[Requirement]
Reproduce the lines of data verbatim, starting with the line that contains "How do I perform: Click the Client" and going on through the line that contains "[x=557, y=36]".

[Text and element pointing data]
+===+
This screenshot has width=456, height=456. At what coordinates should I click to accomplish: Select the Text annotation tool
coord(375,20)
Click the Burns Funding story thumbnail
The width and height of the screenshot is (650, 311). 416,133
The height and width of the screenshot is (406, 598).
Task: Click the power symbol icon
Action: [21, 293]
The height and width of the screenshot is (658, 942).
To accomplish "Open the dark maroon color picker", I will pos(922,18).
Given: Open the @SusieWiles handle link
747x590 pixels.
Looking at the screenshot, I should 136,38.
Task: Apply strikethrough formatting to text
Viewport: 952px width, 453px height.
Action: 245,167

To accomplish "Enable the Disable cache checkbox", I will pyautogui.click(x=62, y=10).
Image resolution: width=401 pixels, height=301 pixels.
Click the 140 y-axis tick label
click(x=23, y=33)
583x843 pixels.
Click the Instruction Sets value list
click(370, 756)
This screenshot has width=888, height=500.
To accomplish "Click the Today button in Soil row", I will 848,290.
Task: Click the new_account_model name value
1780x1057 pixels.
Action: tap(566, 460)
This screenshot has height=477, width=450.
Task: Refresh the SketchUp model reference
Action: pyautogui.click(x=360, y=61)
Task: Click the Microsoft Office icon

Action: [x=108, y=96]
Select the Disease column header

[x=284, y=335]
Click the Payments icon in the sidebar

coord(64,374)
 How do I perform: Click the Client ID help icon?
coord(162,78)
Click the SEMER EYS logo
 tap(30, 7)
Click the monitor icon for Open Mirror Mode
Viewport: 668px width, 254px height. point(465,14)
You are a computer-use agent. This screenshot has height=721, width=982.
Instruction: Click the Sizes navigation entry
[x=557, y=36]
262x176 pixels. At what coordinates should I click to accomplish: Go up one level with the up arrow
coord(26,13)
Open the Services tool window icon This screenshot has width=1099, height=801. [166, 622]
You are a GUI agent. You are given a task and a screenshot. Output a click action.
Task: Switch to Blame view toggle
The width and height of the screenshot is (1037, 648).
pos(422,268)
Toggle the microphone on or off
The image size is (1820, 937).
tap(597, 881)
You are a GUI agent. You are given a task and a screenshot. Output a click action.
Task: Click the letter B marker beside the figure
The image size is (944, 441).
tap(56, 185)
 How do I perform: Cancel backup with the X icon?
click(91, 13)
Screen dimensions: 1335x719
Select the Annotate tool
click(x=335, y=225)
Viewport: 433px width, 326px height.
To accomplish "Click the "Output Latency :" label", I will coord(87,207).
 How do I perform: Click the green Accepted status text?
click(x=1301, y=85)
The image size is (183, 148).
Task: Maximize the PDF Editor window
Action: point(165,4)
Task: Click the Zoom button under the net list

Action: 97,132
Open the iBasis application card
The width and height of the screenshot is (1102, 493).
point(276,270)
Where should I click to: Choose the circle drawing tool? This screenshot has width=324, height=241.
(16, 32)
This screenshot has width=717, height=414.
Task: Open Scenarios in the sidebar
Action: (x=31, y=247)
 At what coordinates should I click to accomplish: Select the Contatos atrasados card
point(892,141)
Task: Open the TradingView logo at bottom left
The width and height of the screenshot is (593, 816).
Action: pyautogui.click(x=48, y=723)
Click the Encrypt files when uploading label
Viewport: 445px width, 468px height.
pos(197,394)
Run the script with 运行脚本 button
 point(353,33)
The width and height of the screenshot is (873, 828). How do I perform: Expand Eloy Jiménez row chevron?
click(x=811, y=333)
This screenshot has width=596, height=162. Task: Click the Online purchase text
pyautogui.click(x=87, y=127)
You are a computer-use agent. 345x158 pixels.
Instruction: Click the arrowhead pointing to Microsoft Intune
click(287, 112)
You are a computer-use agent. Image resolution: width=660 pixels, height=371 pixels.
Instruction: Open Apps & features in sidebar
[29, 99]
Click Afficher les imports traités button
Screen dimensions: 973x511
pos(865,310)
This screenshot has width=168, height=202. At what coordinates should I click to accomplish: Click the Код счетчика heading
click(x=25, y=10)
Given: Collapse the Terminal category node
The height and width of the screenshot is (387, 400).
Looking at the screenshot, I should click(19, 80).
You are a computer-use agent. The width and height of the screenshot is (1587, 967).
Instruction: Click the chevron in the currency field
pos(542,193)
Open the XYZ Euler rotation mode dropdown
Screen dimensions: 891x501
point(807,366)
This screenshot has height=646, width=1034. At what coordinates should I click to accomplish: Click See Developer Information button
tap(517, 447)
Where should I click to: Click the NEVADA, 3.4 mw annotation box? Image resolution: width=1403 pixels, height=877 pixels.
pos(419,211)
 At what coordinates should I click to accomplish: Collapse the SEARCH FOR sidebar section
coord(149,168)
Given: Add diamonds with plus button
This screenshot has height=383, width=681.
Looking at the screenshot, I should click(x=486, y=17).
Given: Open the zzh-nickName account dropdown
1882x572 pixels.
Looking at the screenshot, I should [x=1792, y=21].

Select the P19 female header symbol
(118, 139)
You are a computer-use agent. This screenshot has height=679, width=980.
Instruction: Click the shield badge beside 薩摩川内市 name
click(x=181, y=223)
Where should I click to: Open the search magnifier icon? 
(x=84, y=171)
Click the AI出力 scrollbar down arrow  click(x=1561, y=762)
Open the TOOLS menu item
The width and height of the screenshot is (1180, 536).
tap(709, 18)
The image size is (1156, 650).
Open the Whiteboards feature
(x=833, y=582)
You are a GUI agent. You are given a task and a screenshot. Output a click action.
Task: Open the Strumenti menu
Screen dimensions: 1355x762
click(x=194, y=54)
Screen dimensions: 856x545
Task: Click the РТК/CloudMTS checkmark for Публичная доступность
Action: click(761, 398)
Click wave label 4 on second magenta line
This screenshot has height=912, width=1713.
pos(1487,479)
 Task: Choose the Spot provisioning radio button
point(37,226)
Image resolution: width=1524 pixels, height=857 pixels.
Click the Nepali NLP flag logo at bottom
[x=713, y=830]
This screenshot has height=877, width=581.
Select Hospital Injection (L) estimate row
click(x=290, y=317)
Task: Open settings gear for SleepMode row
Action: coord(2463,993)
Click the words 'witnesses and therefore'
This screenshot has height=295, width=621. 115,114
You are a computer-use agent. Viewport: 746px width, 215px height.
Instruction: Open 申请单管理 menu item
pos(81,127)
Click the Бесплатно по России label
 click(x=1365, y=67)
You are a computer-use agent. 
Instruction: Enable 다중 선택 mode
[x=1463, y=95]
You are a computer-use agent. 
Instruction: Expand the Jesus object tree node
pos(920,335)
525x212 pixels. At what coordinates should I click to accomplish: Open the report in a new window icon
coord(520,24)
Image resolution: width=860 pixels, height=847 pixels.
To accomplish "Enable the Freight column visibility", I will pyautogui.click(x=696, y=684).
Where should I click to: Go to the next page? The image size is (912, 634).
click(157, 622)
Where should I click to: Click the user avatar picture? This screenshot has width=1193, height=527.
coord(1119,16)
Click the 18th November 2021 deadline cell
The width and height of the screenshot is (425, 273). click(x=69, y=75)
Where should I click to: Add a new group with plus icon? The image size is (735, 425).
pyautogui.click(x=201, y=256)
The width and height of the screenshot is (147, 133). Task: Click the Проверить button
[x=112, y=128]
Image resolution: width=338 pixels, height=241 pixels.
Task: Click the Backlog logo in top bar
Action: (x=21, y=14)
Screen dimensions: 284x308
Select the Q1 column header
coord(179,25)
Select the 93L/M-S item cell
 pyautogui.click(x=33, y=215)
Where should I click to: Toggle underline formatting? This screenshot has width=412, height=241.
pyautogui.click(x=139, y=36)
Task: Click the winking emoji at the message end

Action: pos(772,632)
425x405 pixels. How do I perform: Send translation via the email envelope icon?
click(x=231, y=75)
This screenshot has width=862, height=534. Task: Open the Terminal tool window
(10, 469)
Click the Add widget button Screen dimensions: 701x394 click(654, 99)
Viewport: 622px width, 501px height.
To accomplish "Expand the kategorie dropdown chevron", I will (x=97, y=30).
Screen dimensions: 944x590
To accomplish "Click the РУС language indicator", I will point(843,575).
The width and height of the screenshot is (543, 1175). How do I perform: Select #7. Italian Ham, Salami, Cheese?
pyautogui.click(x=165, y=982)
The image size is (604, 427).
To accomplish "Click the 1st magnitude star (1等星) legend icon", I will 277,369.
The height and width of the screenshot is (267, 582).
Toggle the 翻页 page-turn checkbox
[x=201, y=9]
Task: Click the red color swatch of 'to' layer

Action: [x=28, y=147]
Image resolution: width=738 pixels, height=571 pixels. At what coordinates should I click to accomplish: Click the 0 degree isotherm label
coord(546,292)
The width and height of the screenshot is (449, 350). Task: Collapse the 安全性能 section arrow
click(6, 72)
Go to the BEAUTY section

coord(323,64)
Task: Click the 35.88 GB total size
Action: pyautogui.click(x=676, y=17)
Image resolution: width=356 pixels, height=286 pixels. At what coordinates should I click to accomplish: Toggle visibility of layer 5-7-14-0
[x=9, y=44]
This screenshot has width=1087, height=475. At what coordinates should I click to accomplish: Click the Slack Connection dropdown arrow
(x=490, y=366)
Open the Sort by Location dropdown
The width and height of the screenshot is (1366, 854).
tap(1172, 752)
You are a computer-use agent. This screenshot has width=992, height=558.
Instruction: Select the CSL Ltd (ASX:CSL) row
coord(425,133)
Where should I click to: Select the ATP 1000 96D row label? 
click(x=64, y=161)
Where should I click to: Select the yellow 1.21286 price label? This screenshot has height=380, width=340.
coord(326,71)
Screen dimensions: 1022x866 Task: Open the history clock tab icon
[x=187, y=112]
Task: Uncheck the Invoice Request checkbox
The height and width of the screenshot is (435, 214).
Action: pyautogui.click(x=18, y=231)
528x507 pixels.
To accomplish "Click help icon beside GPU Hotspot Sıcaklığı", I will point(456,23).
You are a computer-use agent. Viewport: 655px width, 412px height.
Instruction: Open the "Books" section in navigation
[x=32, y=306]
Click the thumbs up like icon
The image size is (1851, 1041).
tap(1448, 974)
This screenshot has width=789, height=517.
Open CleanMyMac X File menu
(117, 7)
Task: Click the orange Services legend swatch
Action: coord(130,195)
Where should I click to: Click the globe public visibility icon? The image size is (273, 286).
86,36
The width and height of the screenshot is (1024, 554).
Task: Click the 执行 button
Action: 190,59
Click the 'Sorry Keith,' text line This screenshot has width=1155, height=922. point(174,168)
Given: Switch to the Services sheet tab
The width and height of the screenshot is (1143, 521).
+===+
[Response to the exercise]
 How do I perform: Click the Client ID help icon?
coord(162,78)
Click the SEMER EYS logo
 tap(30, 7)
Click the monitor icon for Open Mirror Mode
Viewport: 668px width, 254px height. point(465,14)
You are a computer-use agent. This screenshot has height=721, width=982.
Instruction: Click the Sizes navigation entry
[x=557, y=36]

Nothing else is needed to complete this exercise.